Parameters to Datalog queries are specified using the :in clause: {:in [<param>*]}.

Arguments are then passed in the query vector, and are bound in the order of the :in-clause.

e.g.

;; find me the user-name of the user with id `user-id`

(xt/q node
      ['{:find [user-name]
         :in [uid]
         :where [($ :users [{:xt/id uid} user-name])]}
       user-id])

Basis: :basis, :basis-timeout, :default-all-valid-time?

XTDB queries are run using a 'basis', so that queries can be repeated at a later date and still return the same results.

  • :basis (map):

    • :tx (transaction key): constraint on which transactions will be visible to the query - transactions after this one will not affect the query results. If not provided, this defaults to the latest indexed transaction on the node executing the query.

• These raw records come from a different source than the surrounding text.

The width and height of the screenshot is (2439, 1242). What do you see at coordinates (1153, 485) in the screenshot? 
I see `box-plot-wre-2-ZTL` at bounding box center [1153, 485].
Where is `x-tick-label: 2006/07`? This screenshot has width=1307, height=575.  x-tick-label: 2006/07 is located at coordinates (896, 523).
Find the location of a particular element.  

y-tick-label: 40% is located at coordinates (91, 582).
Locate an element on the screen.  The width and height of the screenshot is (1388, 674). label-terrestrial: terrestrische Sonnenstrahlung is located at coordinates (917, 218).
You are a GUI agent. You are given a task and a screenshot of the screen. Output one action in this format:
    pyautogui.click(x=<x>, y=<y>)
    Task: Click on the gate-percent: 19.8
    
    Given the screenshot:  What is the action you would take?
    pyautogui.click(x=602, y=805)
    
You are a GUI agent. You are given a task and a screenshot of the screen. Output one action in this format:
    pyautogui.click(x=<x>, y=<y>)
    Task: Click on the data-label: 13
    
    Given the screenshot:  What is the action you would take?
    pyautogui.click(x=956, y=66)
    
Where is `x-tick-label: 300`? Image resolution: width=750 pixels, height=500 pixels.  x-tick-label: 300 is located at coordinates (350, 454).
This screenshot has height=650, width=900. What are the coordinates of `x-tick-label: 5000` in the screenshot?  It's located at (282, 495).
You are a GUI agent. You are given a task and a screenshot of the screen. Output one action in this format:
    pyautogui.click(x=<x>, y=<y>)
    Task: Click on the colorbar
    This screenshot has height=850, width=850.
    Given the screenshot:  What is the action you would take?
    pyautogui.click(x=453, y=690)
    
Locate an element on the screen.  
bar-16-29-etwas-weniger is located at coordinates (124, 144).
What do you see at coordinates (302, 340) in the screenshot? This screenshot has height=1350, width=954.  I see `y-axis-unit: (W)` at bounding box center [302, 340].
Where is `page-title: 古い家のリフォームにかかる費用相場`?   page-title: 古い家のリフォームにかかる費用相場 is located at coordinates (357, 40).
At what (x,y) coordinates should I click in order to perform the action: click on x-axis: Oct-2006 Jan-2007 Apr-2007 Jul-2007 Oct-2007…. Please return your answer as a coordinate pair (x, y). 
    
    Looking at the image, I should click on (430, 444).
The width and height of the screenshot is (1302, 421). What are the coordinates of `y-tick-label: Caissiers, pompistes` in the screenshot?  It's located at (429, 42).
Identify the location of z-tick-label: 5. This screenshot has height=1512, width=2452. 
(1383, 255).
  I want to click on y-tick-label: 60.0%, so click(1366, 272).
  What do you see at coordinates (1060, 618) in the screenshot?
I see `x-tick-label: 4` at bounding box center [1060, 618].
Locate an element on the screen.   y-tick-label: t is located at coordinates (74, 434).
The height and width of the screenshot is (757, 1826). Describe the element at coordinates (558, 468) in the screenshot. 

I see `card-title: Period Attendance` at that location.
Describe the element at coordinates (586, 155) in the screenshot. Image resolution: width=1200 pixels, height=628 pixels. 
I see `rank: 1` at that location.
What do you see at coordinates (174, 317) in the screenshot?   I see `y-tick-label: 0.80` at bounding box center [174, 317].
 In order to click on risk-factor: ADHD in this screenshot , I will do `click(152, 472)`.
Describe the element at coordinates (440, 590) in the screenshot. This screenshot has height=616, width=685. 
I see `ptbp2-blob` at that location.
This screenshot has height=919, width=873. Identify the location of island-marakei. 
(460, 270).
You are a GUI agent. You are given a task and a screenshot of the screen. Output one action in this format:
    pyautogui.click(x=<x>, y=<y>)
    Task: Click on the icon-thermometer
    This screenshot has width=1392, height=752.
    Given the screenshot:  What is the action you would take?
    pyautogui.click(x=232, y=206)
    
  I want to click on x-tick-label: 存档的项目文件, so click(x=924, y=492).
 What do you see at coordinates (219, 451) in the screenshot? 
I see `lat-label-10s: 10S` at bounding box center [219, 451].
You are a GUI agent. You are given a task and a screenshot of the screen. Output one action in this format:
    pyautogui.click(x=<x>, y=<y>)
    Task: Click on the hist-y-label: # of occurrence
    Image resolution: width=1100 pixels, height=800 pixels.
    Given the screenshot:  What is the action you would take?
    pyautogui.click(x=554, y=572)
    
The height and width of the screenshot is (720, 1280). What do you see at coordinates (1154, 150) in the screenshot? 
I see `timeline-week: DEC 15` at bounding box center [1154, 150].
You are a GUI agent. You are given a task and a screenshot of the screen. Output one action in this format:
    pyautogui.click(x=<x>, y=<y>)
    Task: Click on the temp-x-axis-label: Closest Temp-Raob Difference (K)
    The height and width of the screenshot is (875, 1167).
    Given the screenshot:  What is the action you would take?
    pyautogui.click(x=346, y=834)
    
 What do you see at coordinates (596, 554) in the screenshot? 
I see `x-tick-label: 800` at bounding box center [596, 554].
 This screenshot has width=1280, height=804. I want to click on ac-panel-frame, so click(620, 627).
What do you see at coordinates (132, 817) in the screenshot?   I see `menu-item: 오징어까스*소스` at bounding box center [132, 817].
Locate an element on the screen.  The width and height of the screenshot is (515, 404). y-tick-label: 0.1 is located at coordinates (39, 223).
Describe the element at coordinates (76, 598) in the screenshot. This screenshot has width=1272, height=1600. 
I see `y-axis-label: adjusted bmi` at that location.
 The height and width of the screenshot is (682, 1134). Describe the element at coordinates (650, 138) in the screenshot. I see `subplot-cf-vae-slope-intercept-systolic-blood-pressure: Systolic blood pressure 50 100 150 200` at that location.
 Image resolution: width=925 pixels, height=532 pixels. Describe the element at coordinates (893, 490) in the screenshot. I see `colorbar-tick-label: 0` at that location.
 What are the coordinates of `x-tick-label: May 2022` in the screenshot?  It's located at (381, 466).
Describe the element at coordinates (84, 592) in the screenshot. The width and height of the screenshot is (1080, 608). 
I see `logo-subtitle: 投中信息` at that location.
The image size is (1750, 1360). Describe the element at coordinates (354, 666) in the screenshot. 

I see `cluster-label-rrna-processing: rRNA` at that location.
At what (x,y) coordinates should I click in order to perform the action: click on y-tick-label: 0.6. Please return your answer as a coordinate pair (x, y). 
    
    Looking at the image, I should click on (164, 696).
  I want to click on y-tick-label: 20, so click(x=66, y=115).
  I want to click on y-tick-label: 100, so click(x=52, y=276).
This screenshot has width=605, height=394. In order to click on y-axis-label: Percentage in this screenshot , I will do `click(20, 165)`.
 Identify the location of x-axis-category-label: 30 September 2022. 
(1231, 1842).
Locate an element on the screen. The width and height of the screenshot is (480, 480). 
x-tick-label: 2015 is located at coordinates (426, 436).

If provided, the node will wait (up to :basis-timeout) for this transaction to have been indexed.

    • :after-tx (transaction key): lower-bound on which transactions will be visible to the query - transactions after this may be visible. If not provided, this defaults to the latest transaction submitted to the queried node, in order to 'read your own writes'. If provided, the node will wait (up to :basis-timeout) for this transaction to have been indexed.

    • :current-time (timestamp, default 'now'): used whenever the query requires a clock time - most obviously the current-timestamp functions, but also 'match' clauses without an explicit valid time specification (when :default-all-valid-time? is false).

  • :basis-timeout (Duration, default unlimited): how long to wait for the node to have indexed the requested basis.

  • :default-all-valid-time? (boolean, default false): whether 'match' clauses default to returning documents for all valid time. If this flag is unset, 'match' clauses default to 'as of now'.

Expressions

Expressions in XTDB Datalog are a subset of Clojure’s s-exprs:

<expr> ::   <literal> | <symbol>
          | (<symbol> <expr>*) # function call
          | (if <expr> <expr> <expr>)
          | (if-some [<symbol> <expr>] <expr>)
          | (let [<symbol> <expr>] <expr>)
          | (. <expr> <keyword>) # field access
          | (.. <expr> <keyword>+) # nested field access
          | (case <expr> <case-clause>* <expr>?)
          | (cond <cond-clause>* <expr>?)

<case-clause> :: <expr> <expr> # test + result
<cond-clause> :: <expr> <expr> # test + result

Notes:

  • Unlike Clojure, case tests don’t have to be compile-time literals.

  • cond can additionally take a default expression at the end.

  • No lambdas or first-class functions.

  • Symbols are resolved first through local scope (let or if-some), then to available logic-vars.

  • Functions are drawn from the XTDB standard library.